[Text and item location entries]
★ ★ ★ ★ ★
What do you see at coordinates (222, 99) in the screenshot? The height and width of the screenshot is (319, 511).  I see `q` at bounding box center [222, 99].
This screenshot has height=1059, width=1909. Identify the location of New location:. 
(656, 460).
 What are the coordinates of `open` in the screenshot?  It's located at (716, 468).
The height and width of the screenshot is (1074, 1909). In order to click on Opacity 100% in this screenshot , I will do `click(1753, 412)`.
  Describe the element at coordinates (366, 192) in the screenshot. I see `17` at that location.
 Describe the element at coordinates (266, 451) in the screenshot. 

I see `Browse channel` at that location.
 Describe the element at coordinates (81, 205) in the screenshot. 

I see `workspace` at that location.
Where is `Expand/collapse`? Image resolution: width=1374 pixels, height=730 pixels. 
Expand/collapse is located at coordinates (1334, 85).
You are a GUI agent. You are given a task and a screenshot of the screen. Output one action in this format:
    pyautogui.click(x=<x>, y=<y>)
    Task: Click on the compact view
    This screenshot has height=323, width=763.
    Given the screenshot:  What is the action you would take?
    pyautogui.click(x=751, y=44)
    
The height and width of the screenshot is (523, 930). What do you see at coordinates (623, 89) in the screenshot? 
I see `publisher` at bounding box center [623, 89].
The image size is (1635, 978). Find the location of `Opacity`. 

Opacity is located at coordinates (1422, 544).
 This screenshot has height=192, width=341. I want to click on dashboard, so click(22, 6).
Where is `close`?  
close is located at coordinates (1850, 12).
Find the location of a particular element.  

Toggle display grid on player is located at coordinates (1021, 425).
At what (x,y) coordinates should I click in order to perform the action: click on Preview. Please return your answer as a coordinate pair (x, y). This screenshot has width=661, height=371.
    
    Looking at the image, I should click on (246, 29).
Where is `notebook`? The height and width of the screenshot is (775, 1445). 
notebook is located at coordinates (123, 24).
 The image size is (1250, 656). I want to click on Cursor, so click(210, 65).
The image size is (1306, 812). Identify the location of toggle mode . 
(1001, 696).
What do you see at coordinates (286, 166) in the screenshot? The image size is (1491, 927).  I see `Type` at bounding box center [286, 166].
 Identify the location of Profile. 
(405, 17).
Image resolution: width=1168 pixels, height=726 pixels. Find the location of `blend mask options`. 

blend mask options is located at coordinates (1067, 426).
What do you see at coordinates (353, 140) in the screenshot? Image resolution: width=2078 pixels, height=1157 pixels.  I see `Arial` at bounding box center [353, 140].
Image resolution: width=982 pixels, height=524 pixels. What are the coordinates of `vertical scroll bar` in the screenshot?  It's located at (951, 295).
★ ★ ★ ★ ★
:: TASK BRIEF ::
Reproduce all of the records above verbatim, line for line.

:: TASK RESULT ::
What do you see at coordinates (222, 99) in the screenshot? The height and width of the screenshot is (319, 511).  I see `q` at bounding box center [222, 99].
This screenshot has height=1059, width=1909. Identify the location of New location:. 
(656, 460).
 What are the coordinates of `open` in the screenshot?  It's located at (716, 468).
The height and width of the screenshot is (1074, 1909). In order to click on Opacity 100% in this screenshot , I will do `click(1753, 412)`.
  Describe the element at coordinates (366, 192) in the screenshot. I see `17` at that location.
 Describe the element at coordinates (266, 451) in the screenshot. 

I see `Browse channel` at that location.
 Describe the element at coordinates (81, 205) in the screenshot. 

I see `workspace` at that location.
Where is `Expand/collapse`? Image resolution: width=1374 pixels, height=730 pixels. 
Expand/collapse is located at coordinates (1334, 85).
You are a GUI agent. You are given a task and a screenshot of the screen. Output one action in this format:
    pyautogui.click(x=<x>, y=<y>)
    Task: Click on the compact view
    This screenshot has height=323, width=763.
    Given the screenshot:  What is the action you would take?
    pyautogui.click(x=751, y=44)
    
The height and width of the screenshot is (523, 930). What do you see at coordinates (623, 89) in the screenshot? 
I see `publisher` at bounding box center [623, 89].
The image size is (1635, 978). Find the location of `Opacity`. 

Opacity is located at coordinates (1422, 544).
 This screenshot has height=192, width=341. I want to click on dashboard, so click(22, 6).
Where is `close`?  
close is located at coordinates (1850, 12).
Find the location of a particular element.  

Toggle display grid on player is located at coordinates (1021, 425).
At what (x,y) coordinates should I click in order to perform the action: click on Preview. Please return your answer as a coordinate pair (x, y). This screenshot has width=661, height=371.
    
    Looking at the image, I should click on (246, 29).
Where is `notebook`? The height and width of the screenshot is (775, 1445). 
notebook is located at coordinates (123, 24).
 The image size is (1250, 656). I want to click on Cursor, so click(210, 65).
The image size is (1306, 812). Identify the location of toggle mode . 
(1001, 696).
What do you see at coordinates (286, 166) in the screenshot? The image size is (1491, 927).  I see `Type` at bounding box center [286, 166].
 Identify the location of Profile. 
(405, 17).
Image resolution: width=1168 pixels, height=726 pixels. Find the location of `blend mask options`. 

blend mask options is located at coordinates (1067, 426).
What do you see at coordinates (353, 140) in the screenshot? Image resolution: width=2078 pixels, height=1157 pixels.  I see `Arial` at bounding box center [353, 140].
Image resolution: width=982 pixels, height=524 pixels. What are the coordinates of `vertical scroll bar` in the screenshot?  It's located at (951, 295).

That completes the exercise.